MSCFOSS/DIF122/Software Development Practices/Unit IV/Revision Control Systems SVN
Version Control Basics
A version control system (or revision control system) is a system that tracks incremental versions (or revisions) of files and, in some cases, directories over time. Of course, merely tracking the various versions of a user's (or group of users') files and directories isn't very interesting in itself. What makes a version control system useful is the fact that it allows you to explore the changes which resulted in each of those versions and facilitates the arbitrary recall of the same.
In this section, we'll introduce some fairly high-level version control system components and concepts. We'll limit our discussion to modern version control systems—in today's interconnected world, there is very little point in acknowledging version control systems which cannot operate across wide-area networks.
At the core of the version control system is a repository, which is the central store of that system's data. The repository usually stores information in the form of a filesystem tree—a hierarchy of files and directories. Any number of clients connect to the repository, and then read or write to these files. By writing data, a client makes the information available to others; by reading data, the client receives information from others. Figure below illustrates this.
Why is this interesting? So far, this sounds like the definition of a typical file server. And indeed, the repository is a kind of file server, but it's not your usual breed. What makes the repository special is that as the files in the repository are changed, the repository remembers each version of those files.
When a client reads data from the repository, it normally sees only the latest version of the filesystem tree. But what makes a version control client interesting is that it also has the ability to request previous states of the filesystem from the repository. A version control client can ask historical questions such as “What did this directory contain last Wednesday?” and “Who was the last person to change this file, and what changes did he make?” These are the sorts of questions that are at the heart of any version control system.
The Working Copy
A version control system's value comes from the fact that it tracks versions of files and directories, but the rest of the software universe doesn't operate on “versions of files and directories”. Most software programs understand how to operate only on a single version of a specific type of file. So how does a version control user interact with an abstract—and, often, remote—repository full of multiple versions of various files in a concrete fashion? How does his or her word processing software, presentation software, source code editor, web design software, or some other program—all of which trade in the currency of simple data files—get access to such files? The answer is found in the version control construct known as a working copy.
A working copy is, quite literally, a local copy of a particular version of a user's VCS-managed data upon which that user is free to work. Working copies appear to other software just as any other local directory full of files, so those programs don't have to be “version-control-aware” in order to read from and write to that data. The task of managing the working copy and communicating changes made to its contents to and from the repository falls squarely to the version control system's client software.

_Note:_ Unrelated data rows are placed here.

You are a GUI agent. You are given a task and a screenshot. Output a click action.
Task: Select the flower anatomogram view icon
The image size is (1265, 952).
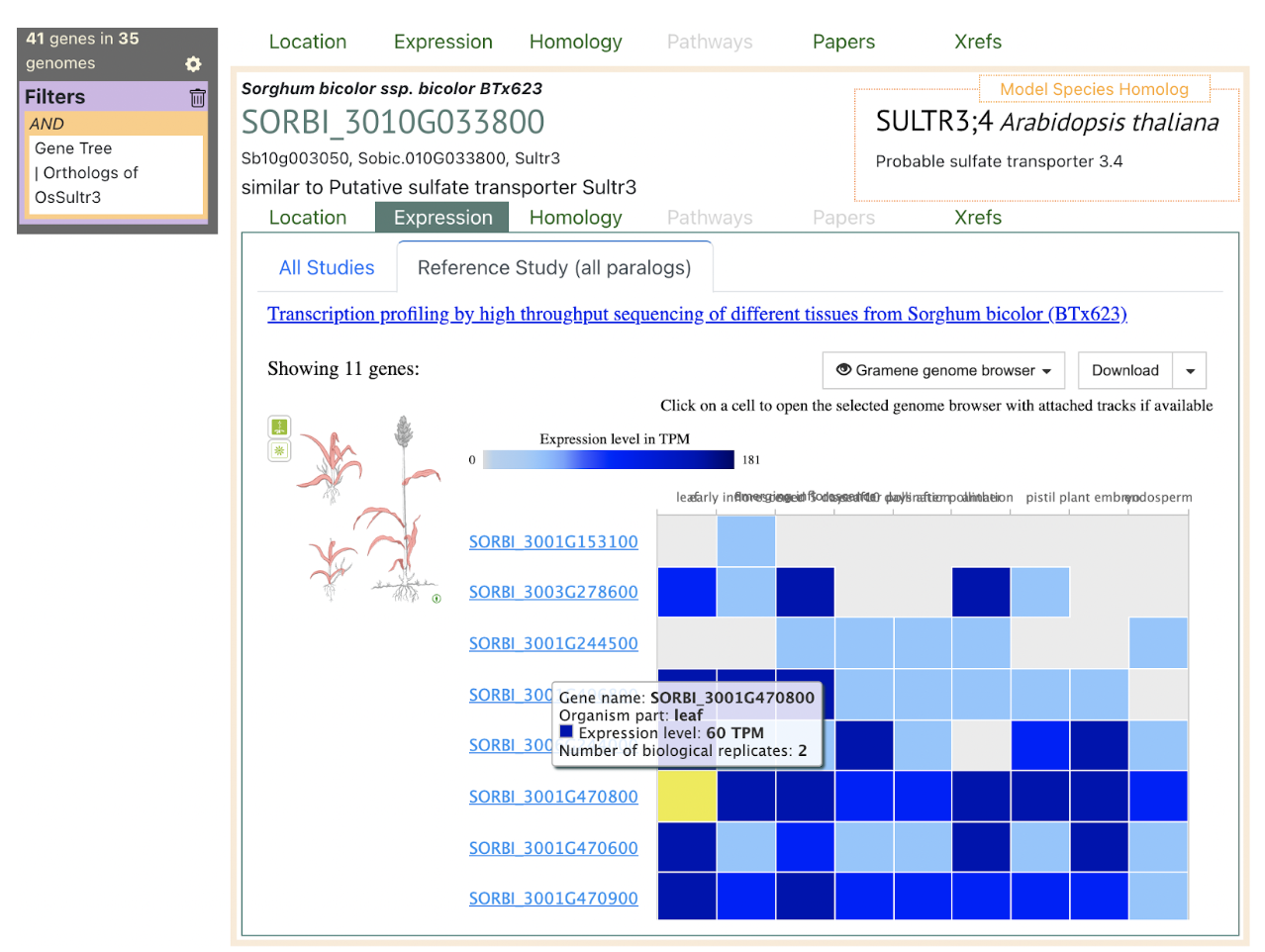pos(279,451)
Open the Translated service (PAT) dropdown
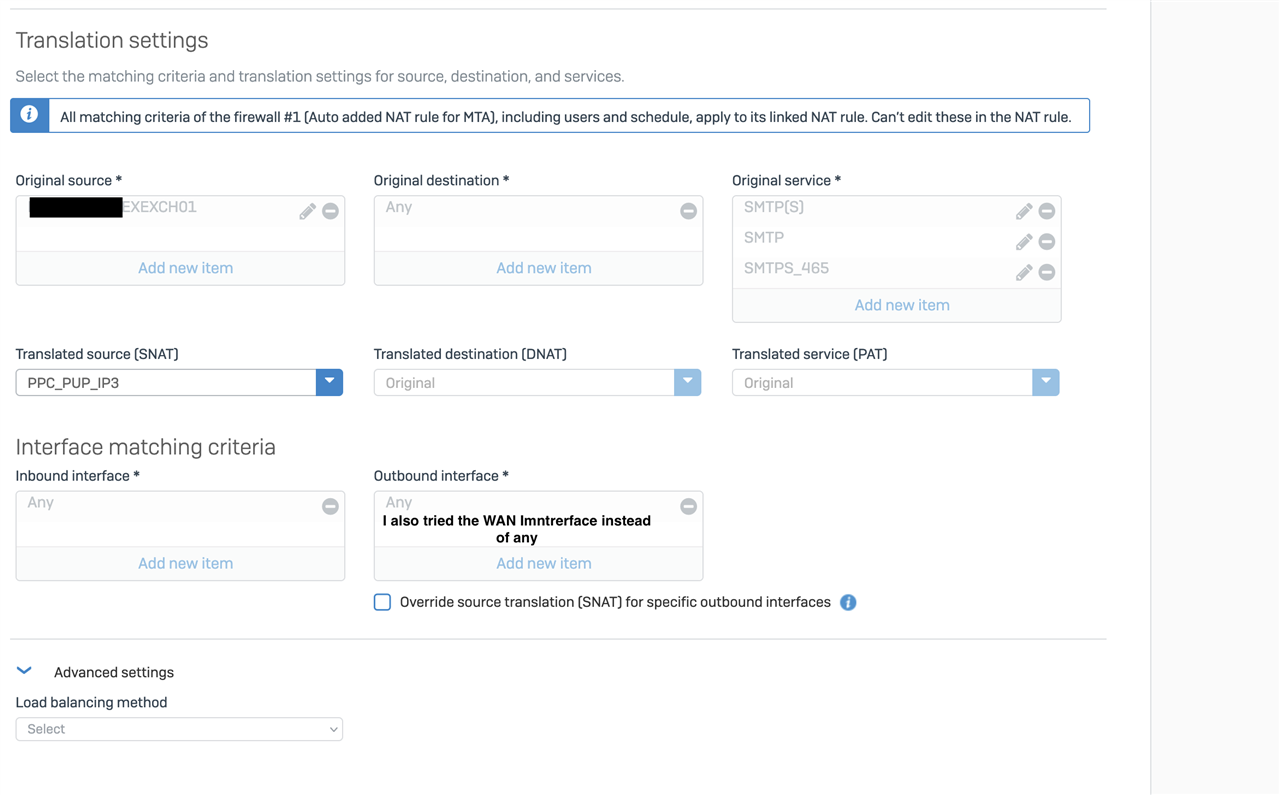 tap(895, 382)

If the primary mission of a version control system is to track the various versions of digital information over time, a very close secondary mission in any modern version control system is to enable collaborative editing and sharing of that data. But different systems use different strategies to achieve this. It's important to understand these different strategies, for a couple of reasons. First, it will help you compare and contrast existing version control systems, in case you encounter other systems similar to Subversion. Beyond that, it will also help you make more effective use of Subversion, since Subversion itself supports a couple of different ways of working.

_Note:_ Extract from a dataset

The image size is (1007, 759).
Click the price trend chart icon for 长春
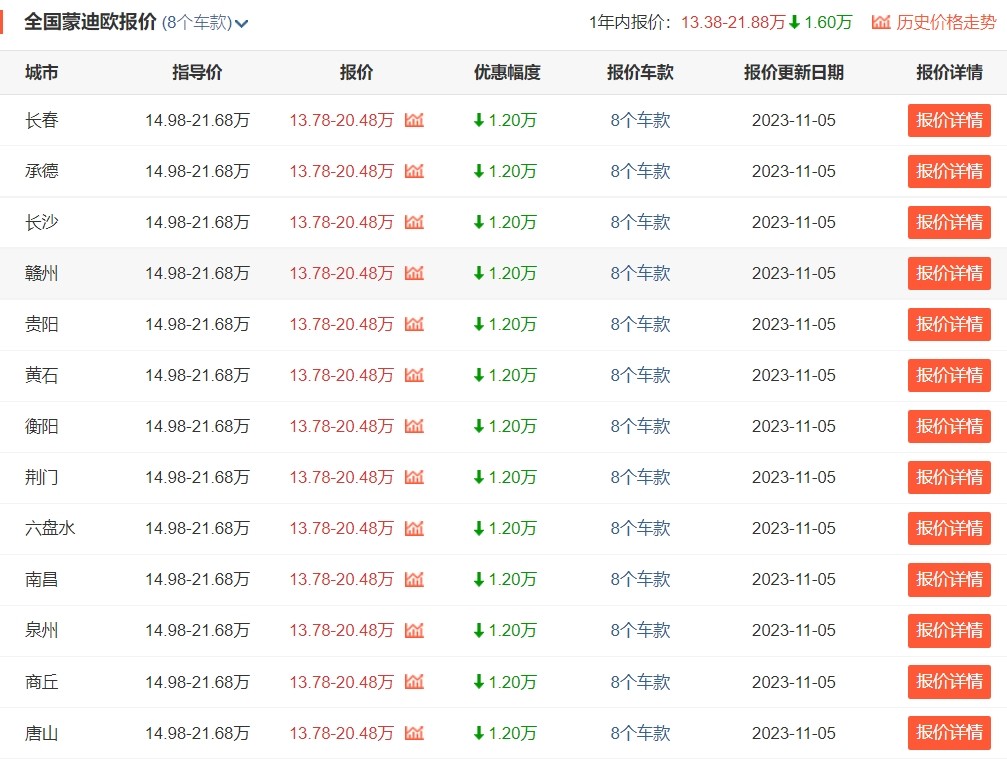[414, 120]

The problem of file sharing
All version control systems have to solve the same fundamental problem: how will the system allow users to share information, but prevent them from accidentally stepping on each other's feet? It's all too easy for users to accidentally overwrite each other's changes in the repository.
Consider the scenario shown in Figure below. Suppose we have two coworkers, Harry and Sally. They each decide to edit the same repository file at the same time. If Harry saves his changes to the repository first, it's possible that (a few moments later) Sally could accidentally overwrite them with her own new version of the file. While Harry's version of the file won't be lost forever (because the system remembers every change), any changes Harry made won't be present in Sally's newer version of the file, because she never saw Harry's changes to begin with. Harry's work is still effectively lost—or at least missing from the latest version of the file—and probably by accident. This is definitely a situation we want to avoid!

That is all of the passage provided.